● Description of the task
Wherever the string "computer" shows up in the data below, copy the whole line.

● Study material
= = =
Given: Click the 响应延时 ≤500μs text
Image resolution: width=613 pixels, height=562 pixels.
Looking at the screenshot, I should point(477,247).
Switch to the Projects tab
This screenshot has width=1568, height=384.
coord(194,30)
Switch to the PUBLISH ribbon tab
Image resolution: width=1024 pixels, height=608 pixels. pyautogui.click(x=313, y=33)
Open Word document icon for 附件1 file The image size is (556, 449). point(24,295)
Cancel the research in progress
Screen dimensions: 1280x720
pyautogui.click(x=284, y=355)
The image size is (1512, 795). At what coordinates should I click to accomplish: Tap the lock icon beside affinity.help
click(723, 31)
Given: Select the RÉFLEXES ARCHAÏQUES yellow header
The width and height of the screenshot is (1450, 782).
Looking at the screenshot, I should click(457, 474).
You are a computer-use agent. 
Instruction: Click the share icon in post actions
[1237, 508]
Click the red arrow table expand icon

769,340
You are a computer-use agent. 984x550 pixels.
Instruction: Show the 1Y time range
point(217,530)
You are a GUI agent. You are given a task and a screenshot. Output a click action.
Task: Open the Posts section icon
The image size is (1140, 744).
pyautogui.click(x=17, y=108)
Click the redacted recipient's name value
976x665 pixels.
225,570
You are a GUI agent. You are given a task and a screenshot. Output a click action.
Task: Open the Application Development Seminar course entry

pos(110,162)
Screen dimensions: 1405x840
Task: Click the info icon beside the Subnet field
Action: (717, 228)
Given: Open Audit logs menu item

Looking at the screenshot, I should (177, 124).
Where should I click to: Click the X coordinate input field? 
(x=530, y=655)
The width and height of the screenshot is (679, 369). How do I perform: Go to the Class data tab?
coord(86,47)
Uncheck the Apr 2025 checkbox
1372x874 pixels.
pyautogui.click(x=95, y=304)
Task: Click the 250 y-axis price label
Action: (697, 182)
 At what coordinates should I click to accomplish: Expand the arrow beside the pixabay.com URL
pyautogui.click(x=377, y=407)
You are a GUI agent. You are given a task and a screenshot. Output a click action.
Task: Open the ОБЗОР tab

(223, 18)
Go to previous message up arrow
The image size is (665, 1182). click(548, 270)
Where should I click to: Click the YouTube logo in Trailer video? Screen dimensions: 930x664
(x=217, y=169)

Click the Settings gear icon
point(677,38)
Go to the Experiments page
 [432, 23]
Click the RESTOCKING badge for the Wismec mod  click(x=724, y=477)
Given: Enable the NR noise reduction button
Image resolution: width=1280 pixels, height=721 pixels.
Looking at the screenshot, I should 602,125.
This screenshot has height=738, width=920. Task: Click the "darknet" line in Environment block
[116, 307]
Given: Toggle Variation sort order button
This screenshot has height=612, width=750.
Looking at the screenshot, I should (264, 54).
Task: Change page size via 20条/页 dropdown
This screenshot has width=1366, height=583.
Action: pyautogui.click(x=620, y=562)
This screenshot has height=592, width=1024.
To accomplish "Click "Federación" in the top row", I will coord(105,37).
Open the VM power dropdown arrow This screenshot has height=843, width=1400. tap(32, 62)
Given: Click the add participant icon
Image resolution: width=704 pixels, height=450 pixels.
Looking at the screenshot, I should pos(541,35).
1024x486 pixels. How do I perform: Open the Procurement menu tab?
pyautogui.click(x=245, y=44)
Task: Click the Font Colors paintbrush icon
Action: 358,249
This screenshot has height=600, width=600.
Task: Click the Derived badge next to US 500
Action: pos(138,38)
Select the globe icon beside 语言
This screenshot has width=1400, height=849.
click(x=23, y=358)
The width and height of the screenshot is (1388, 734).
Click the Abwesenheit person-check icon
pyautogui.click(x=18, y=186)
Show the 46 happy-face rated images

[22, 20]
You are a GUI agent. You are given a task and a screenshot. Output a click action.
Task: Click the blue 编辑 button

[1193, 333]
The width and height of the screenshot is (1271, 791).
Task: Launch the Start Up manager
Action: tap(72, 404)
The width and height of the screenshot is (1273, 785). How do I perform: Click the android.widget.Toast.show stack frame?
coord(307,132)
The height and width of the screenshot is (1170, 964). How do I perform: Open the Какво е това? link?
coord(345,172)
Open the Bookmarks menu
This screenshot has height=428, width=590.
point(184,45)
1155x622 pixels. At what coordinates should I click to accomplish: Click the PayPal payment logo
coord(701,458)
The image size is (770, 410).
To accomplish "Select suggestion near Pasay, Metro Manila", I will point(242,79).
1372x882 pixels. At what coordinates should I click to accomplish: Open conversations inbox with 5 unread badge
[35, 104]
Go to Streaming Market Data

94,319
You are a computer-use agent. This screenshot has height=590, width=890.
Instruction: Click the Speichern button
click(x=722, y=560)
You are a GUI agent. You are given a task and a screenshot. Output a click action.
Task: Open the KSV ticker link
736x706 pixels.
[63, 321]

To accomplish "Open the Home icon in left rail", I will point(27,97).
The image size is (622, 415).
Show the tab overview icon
= = =
● Written solution
You are a computer-use agent. 
You are a computer-use agent. 984x550 pixels.
You are a computer-use agent. This screenshot has height=590, width=890.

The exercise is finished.